A use-after-free vulnerability in the Linux kernel’s device tree unit test mechanism presents a significant risk for local privilege escalation and system compromise.

This use-after-free vulnerability occurs in the device tree unit test code, where the parent variable can reference a device node that has already been freed. This occurs because the of_node_put() call is incorrectly sequenced during the test.

With a CVSS score of 8.4, this vulnerability is highly severe. A local attacker capable of triggering the device tree unit test can exploit this memory management flaw to execute arbitrary code with kernel-level privileges. This results in complete system compromise and the ability to bypass all user-space security controls.

Immediate Action: Update the Linux kernel to a version that includes the patch ensuring of_node_put() is called only after all accesses to the parent variable are completed.

Proactive Monitoring: Monitor for suspicious attempts to interact with kernel debugging or unit test interfaces.

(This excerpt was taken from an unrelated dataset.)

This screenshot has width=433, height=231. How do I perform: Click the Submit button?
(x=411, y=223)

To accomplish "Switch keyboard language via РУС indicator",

Compensating Controls: Disable unnecessary kernel debugging features and unit test modules in production environments to minimize the attack surface.

Public Exploit Available: false

Kernel patches are critical for maintaining system integrity. Organizations should verify their current kernel versions against vendor advisories and apply the necessary updates to prevent local attackers from leveraging this memory management flaw to gain elevated control.